My first post so I'll intro myself a little bit.
I'm not a web designer/coder. I've dabbled in php for years but this is my first real project other than simple display.
The project is inspired by
http://people.mozilla.org/~bsterne/content-security-policy/
My goal is to implement it server side through a class that acts as a post filter.
Obviously it is not going to be as good as a real browser based CSP solution because a policy allowed script could modify the DOM to add stuff the policy would reject, and there's no way to catch that server side.
But I hope my output filter will eventually be good enough to catch and remove anything in the sent document that would trigger CSP on a CSP enabled client.
Here's the current version of the class file:
http://homepage.mac.com/mpeters/misc/cspfilter_class.php.txt
It does require that the document be fully created and in a DOMDocument object (use DOMDocument's loadHTML() for well formed html, use loadXHM() for well formed xhtml)

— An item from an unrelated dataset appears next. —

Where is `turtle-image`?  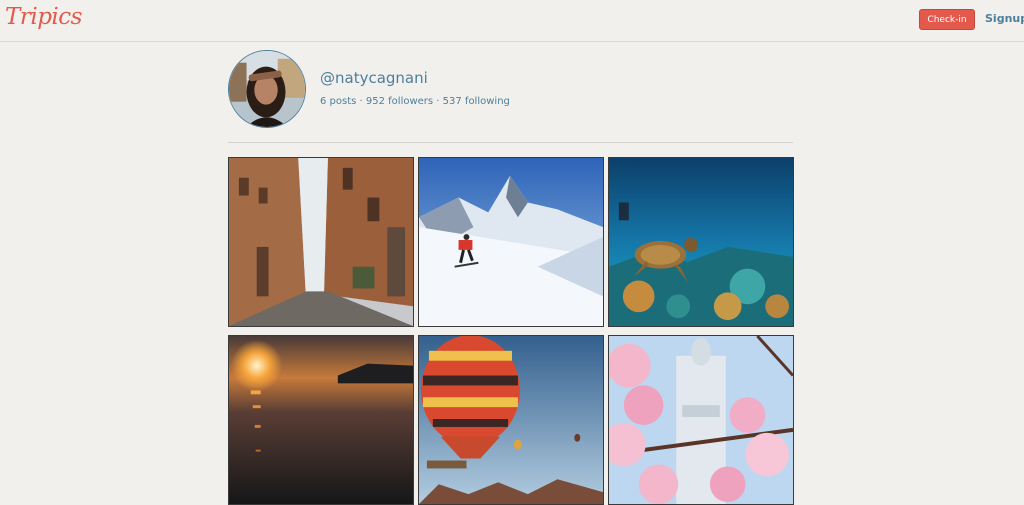 turtle-image is located at coordinates (701, 242).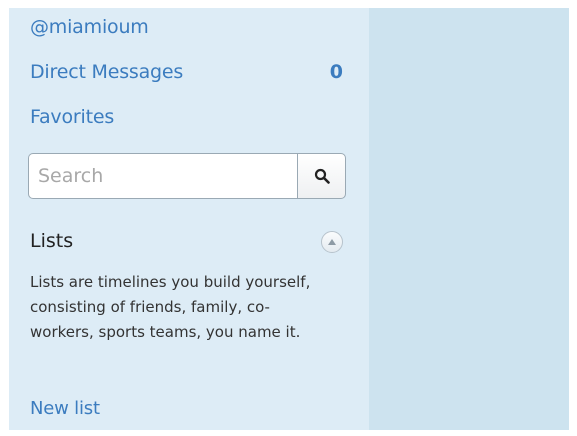  Describe the element at coordinates (72, 117) in the screenshot. I see `favorites-link: Favorites` at that location.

basic usage - where $foo is your DOMDocument object
this example assumes you want to allow images, script, and object tags
$bar = new cspfilter;
$bar->httphost = "www.example.net";
$bar->csp['allow'] = "none"; // that's default but not bad idea to explicitly state
$bar->csp['img-src'] = "images.example.net *.photobucket.com";
$bar->csp['script-src'] = "scripts.example.net";
$bar->csp['object-src'] = "self";
$bar->inputDom($foo);
$bar->processData();
// defaults to false which creates meta tag instead of header
$bar->cspHeader = true;
$bar->makeCSP(); // sends the header or adds meta tag to document head
// now we've sent the CSP header - send the page
print $foo->saveHTML(); // use saveXML() for xhtml
I've done a little testing of the class on my own project that I'm building, but I have not tested it heavily.
I'm going out of town this weekend, but when I get back I hope to create a test case page that let's anyone select what csp options they want to enforce (and specify what hosts to allow), enter raw html into a textarea, and submit it - with the raw html being placed in a div under the textarea. I'll obviously have to do a little input filtering in order to ensure the raw html is valid and can be imported into the DOM object, but anyway - that playground to find bugs may take a little while.
However, since I'm neither a php coder by trade nor an expert security, I would really appreciate any feedback possible on the class.
One thing to note - I believe the current CSP recommendation wants no event attributes at all. My output filter does allow white listing of event handlers, but it does not allow arguments in function (IE if you whitelist onload, <body onload="alert('foo');"> would be filtered to <body onload="alert();">
For my web app I'm building, I really do need onload, onchange, and onsubmit. Yes, the webapp works w/o scripting but the user experience with the scripting.
-=-
I know requiring the html to be fully constructed before a line of it is sent will mean many existing project would not be able to use the filter, but it seems quite a few templating systems do just that - so loadHTML() is all it would take to prepare the output for the output filter.
Again, I appreciate any and all feedback. I've learned a lot from Rsnake's blog and I've learned a lot from reading this forum.